Las tardes transcurrían así, tranquilas, templadas,
con las hojas del otoño cayendo a los pies de los jóvenes amantes, cuando no
faltó una vecina, de esas típicas cuervas de convento que se golpeaban el pecho
si olvidaban un padrenuestro mañanero pero que mal hablaban del vecino, que se
acercó al viejo noble para comentarle en que andanzas estaba la niña.
El padre encolerizado esperó a la jovencita esa tarde
y tras llenarla de todos los improperios conocidos para ella y la nana, envió a
la virgen a su dormitorio con la promesa que no saldría más hasta que
contrajera nupcias con quien a él le pareciera. La niña bañada en lágrimas y
desesperanza se consumía en su dolor pensando en el vejestorio que le tocaría
como marido y las babas que tendría que limpiar del veterano. Pero su joven
enamorado lejos de abandonarla se montaba a una alta escalera para poder
hablarle por la pequeña ventana que tenía el cuarto de la joven y por la cual
ella sacaba su pequeña mano para avisarle que su padre ya dormía y podían
conversar en paz.
Tras meses de esta manera furtiva de verse, el
jovenzuelo, temeroso de que su amada se casase por orden del padre, decidió
hablar con éste y pedir la mano de la tierna joven formalmente convencido de que
doblegaría al padre con el gran amor que le profesaba a su hija y sus ganas de
salir adelante con su trabajo de periodista de la Gaceta de Lima.
El padre, como todos suponemos, le dio forata al
caballero, acusándolo de pobretón y poca cosa para la hija echándolo de la casa
sin ningún respeto.
La linda niña al escuchar la respuesta del padre salió
corriendo de la habitación increpándole su negación, se acercó a él golpeándole
el pecho como una posesa e injuriándolo con palabras de grueso calibre, a lo
que el padre reaccionó con un golpe en el bello rostro que hizo que la beldad
cayera al piso.

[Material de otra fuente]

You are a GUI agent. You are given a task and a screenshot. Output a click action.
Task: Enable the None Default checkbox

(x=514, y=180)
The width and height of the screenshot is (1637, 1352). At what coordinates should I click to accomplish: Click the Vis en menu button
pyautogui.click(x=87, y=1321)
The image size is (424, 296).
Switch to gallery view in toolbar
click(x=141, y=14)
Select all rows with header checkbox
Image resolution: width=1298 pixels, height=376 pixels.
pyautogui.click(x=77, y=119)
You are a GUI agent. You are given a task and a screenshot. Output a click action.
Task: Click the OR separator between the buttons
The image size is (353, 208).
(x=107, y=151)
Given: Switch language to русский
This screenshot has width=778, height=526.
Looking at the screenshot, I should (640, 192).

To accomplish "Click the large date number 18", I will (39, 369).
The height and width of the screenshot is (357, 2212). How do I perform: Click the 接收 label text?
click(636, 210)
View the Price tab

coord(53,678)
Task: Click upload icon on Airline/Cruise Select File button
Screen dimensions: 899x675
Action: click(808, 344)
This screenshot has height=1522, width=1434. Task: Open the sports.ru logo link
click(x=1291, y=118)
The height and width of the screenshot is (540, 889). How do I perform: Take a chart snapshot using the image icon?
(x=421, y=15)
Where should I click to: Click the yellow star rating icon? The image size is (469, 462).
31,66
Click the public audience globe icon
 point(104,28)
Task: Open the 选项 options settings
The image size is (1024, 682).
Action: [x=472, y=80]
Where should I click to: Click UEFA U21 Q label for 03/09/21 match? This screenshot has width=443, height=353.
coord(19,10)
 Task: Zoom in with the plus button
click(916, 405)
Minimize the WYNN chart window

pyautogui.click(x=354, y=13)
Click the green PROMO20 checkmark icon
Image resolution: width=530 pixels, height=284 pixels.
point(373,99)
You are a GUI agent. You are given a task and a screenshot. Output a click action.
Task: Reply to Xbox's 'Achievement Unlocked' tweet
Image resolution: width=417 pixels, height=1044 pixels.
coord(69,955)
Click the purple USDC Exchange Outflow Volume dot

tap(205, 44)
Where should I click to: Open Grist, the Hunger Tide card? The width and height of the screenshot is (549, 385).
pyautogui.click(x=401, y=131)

Ay! Con tal mala suerte que golpeo su cabeza con una mesa de
madera desnucándose al instante.
El viejo gritando de dolor y culpa se jalaba los
cabellos y desgarraba sus ropas viendo como la sangre de la muchacha teñía el
piso de madera del salón. Salió como el mismo demonio buscando al causante de
su reacción por las oscuras calles llenas de niebla.
Desde entonces, se dice, que en las noches limeñas,
cuando el sol se hunde en el océano y el viento sopla las hojas de los árboles,
una delicada mano sale a través de la alta ventana buscando al amante añorado
en cualquier joven que pase por el lugar de su último descanso.
Esta vez fui yo, desoyendo las palabras de mi abuela,
pasé confiado por la estrecha calle, mirando hacia la pequeña ventana de las
leyendas pero ninguna mano se asomó, ninguna niña llamaba a su eterno amor, la
bruma que me envolvía solo era producto de la humedad de junio y no de un
ambiente espectral.
Salí de esa calle al fin y seguí mi camino para
toparme de nuevo con la misma delgada callejuela como si caminara en un círculo
sin fin, algo en mi me hacía mirar nuevamente la alta ventana esperando la mano
avizora, nunca llegaba, la bruma me envolvía y comenzaba el mismo camino
nuevamente.
Siglos después aún sigo caminando, observando,
esperando su pequeña mano que nunca aparece, su pequeña mano que me daría al
fin la libertad de subir a hablar con ella desde esa alta escalera que nos unía
unos minutos que se nos hacían una eternidad.